2026 kündigt sich nicht als Neubeginn an, sondern eher als ein kurzes Innehalten mitten im Sturm.
Krisen sind längst kein Ausnahmezustand mehr, sondern tagtägliche Realität, in der wir leben. Kriege, politische Dauerkrisen, wirtschaftliche Unsicherheit, technologische Umbrüche, Glaubens- und Vertrauenskrisen überlagern sich, verstärken sich und führen zu einer wachsenden gesellschaftlichen Erschöpfung. Was früher als Bruch empfunden wurde, ist heute Normalzustand.
Und genau darin liegt das Problem. Die Müdigkeit der Dauerkrise. Was früher Empörung, Mitgefühl oder Tatkraft ausgelöst hätte, erzeugt heute oft nur noch Achselzucken. Nicht aus Gleichgültigkeit, sondern aus Selbstschutz. Aufmerksamkeit wird knapp, Empathie selektiv, Engagement anstrengend.
Diese Reaktion ist zwar nachvollziehbar, Orientierungslosigkeit, Misstrauen, Zynismus und Zukunftsängste bleiben aber.
Politik wirkt vielerorts handlungsunfähig oder unglaubwürdig. Versprechen werden relativiert, Verantwortung abgeschoben. Vertrauen, einmal verspielt, kehrt nicht automatisch zurück. Schon gar nicht mit leerer Rhetorik.

Entscheidend ist die Kohärenz zwischen dem, was gesagt wird, und dem, was getan wird.
Transparenz gerade dort, wo sie unbequem ist.
Verantwortung, die nicht delegiert oder relativiert wird.
Werte, die nicht je nach Lage ihre Richtung wechseln.
Stabilität entsteht nicht aus Kontrolle, sondern aus Verlässlichkeit. Und Vertrauen wächst dort, wo diese Verlässlichkeit spürbar wird. Tag für Tag, Entscheidung für Entscheidung.
Kunst als Anker
Vielleicht liegt gerade hier eine besondere Rolle der Kunst.
Kunst verspricht nichts – und eröffnet zugleich alles.
Sie stellt Fragen, hält Widersprüche aus und schafft Räume für Reflexion.

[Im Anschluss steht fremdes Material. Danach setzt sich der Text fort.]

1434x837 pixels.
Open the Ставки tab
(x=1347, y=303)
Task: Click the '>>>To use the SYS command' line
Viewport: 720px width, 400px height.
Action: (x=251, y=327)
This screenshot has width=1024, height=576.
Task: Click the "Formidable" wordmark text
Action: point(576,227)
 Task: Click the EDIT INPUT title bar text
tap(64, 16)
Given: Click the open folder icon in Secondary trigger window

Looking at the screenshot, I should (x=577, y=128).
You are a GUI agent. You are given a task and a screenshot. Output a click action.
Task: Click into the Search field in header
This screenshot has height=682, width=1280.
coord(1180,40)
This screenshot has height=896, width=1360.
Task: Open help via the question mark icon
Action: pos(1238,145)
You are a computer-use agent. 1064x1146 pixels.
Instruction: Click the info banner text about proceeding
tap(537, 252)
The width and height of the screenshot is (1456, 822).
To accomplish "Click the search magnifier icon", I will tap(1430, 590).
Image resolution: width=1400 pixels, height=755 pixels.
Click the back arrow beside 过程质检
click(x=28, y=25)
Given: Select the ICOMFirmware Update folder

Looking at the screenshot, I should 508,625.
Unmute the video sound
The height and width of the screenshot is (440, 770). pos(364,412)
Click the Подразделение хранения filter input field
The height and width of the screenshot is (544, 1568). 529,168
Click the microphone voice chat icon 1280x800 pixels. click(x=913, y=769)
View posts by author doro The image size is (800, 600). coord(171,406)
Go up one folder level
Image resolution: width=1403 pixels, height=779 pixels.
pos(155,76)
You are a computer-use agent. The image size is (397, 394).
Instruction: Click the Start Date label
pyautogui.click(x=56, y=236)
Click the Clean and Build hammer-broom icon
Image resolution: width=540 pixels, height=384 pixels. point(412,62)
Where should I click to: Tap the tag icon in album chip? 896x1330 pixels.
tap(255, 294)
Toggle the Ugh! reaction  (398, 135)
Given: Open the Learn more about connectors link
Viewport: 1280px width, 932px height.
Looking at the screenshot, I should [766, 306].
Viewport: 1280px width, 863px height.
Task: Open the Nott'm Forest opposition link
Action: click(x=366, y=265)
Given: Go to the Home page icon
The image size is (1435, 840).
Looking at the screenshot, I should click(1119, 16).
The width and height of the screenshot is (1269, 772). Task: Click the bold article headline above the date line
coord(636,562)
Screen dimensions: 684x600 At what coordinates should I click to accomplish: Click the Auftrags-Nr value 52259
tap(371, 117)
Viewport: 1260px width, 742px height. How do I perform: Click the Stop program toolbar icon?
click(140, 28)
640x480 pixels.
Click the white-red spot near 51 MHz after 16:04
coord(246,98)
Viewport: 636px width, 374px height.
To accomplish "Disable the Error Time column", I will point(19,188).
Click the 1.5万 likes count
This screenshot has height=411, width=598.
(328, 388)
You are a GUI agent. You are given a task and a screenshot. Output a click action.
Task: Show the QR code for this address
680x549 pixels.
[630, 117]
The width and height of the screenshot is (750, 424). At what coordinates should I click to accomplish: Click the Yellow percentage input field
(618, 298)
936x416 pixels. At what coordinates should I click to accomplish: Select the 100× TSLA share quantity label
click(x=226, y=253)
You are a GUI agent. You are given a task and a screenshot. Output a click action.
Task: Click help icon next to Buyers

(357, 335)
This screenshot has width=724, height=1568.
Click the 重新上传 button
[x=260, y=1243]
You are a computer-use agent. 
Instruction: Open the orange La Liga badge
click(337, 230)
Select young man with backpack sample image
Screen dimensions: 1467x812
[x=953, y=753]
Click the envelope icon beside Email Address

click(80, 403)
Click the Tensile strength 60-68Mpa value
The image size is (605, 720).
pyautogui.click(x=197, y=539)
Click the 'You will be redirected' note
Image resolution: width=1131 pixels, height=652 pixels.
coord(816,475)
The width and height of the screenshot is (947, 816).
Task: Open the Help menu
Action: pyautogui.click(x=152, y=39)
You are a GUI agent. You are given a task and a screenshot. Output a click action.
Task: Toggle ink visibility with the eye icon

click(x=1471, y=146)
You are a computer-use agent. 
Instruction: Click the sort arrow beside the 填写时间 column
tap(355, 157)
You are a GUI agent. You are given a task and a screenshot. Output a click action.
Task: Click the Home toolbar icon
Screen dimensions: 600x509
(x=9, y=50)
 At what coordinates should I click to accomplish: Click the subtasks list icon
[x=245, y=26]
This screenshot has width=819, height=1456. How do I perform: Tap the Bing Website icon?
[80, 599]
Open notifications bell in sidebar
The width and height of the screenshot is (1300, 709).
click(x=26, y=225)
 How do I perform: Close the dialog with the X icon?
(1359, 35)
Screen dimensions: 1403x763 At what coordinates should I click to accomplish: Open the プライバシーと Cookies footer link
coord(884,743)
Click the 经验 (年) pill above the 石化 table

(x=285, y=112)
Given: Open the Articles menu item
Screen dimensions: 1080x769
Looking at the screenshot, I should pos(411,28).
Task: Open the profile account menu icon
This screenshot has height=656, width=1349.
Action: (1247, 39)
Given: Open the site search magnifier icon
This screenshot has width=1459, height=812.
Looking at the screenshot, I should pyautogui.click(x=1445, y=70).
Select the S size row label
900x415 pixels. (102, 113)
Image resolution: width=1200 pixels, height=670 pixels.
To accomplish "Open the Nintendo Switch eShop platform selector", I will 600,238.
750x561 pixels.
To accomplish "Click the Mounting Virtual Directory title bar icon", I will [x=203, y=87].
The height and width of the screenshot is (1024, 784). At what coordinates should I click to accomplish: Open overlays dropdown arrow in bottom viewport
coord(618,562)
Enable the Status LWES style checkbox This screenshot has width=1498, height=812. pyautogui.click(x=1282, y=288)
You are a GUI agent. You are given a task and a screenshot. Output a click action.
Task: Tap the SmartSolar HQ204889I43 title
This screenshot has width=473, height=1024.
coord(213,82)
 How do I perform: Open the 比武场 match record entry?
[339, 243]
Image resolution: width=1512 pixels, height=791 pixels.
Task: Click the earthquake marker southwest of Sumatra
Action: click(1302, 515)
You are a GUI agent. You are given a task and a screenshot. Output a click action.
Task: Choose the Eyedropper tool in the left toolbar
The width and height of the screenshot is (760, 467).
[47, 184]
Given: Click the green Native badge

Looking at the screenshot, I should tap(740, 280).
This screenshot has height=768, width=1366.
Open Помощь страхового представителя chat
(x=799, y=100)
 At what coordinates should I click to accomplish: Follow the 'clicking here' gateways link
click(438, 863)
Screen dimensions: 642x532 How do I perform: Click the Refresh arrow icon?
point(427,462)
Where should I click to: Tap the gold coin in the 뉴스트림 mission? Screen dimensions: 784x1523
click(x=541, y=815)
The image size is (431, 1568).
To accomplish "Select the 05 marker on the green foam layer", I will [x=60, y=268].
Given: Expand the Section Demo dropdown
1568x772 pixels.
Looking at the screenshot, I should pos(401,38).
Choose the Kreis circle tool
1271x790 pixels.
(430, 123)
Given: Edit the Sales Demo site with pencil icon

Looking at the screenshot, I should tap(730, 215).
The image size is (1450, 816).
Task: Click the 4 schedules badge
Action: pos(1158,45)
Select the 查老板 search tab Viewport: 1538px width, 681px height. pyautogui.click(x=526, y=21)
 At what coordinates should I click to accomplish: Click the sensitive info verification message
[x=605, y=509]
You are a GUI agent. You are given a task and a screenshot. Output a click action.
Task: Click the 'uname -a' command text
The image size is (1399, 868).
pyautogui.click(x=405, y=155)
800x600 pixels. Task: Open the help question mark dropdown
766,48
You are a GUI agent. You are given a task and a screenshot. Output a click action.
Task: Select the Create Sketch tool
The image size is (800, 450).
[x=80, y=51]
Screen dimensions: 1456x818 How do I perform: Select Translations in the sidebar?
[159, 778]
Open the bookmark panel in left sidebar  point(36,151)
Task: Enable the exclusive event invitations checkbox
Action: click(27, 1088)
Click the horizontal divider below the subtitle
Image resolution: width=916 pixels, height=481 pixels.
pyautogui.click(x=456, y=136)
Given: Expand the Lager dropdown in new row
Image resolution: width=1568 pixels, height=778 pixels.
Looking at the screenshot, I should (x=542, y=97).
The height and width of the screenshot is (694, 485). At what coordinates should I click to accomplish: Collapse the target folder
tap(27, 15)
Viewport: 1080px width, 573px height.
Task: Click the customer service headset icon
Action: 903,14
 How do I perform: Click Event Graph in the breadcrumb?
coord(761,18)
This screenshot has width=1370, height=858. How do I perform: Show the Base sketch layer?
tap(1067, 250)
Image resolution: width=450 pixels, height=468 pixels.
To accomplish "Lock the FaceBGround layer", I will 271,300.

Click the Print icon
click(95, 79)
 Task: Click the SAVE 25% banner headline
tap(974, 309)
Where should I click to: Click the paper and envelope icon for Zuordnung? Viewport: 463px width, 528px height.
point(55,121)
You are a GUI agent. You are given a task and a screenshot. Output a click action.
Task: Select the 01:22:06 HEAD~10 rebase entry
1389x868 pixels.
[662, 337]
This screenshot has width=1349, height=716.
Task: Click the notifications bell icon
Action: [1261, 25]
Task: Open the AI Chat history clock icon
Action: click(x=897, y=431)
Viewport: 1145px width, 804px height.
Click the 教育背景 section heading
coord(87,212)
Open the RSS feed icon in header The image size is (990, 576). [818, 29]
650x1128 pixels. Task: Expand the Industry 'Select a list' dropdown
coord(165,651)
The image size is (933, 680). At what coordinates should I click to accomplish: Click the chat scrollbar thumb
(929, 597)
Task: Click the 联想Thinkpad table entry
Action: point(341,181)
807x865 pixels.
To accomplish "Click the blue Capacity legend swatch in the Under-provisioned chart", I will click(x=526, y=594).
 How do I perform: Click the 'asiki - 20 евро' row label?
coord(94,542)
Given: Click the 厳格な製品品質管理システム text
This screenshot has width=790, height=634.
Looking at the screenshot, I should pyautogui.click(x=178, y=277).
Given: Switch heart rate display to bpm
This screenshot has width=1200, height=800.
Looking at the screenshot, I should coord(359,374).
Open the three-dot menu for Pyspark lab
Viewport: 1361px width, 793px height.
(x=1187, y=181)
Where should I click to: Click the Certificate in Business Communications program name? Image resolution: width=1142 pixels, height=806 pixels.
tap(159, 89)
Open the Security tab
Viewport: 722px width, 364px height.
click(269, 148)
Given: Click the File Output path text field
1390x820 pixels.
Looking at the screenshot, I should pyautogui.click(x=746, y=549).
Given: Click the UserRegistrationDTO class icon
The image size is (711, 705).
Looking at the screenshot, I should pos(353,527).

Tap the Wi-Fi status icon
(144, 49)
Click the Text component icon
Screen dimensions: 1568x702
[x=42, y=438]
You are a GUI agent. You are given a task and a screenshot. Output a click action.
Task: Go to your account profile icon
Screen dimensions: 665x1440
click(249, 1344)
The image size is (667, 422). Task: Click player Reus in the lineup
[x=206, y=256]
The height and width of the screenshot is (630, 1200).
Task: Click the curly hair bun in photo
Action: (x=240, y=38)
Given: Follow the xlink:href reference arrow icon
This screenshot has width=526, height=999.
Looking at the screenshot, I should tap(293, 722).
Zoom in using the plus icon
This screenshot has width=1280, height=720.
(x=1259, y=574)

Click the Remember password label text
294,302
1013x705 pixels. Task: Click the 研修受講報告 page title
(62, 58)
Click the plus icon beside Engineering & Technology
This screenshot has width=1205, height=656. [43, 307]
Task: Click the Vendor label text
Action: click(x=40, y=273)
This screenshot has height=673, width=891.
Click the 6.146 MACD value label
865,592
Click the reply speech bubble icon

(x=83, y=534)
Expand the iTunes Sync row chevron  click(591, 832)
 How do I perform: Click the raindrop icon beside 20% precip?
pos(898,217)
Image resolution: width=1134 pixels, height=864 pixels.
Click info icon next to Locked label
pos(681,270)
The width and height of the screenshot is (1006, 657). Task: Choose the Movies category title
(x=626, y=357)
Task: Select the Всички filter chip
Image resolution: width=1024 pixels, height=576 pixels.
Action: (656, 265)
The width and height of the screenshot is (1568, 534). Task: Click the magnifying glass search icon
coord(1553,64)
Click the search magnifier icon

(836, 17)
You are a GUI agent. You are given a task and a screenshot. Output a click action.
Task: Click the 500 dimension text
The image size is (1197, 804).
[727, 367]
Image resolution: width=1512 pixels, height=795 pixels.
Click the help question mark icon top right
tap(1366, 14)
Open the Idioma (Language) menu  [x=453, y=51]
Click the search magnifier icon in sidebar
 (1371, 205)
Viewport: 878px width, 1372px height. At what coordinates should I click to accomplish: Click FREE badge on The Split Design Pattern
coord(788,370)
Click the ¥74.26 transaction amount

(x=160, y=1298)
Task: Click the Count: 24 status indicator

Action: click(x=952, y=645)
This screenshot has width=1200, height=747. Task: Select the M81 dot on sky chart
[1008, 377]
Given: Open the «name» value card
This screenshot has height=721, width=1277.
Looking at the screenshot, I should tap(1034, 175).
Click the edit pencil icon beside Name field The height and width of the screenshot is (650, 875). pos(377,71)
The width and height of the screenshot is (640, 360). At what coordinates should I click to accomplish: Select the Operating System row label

In Zeiten anhaltender Vertrauenskrisen kann Kunst ein Anker sein: nicht als Antwortmaschine, nicht als Beruhigungsmittel, sondern als Ort der Selbst- und Weltbefragung. Als Raum, in dem Komplexität nicht vereinfacht, sondern ernst genommen wird.
Ein neues Fundament entsteht nicht über Nacht.
Aber es beginnt dort, wo Ehrlichkeit wichtiger wird als Geschwindigkeit. Wo Tiefe mehr zählt als Lautstärke. Wo Haltung schwerer wiegt als Reichweite.
Im Kleinen beginnen
Nicht alles liegt in unserer Kontrolle. Doch wir können Verantwortung übernehmen für das, was uns anvertraut ist: unseren Körper, unsere Gedanken, unsere Beziehungen, unser tägliches Handeln. Wer gut für sich sorgt, durch bewusste Ernährung, ausreichend Ruhe, Bewegung und den achtsamen Umgang mit der eigenen psychischen Gesundheit stärkt seine innere Stabilität. Im Kleinen verlässlich zu sein, mit sich selbst und mit anderen, lässt Vertrauen wachsen.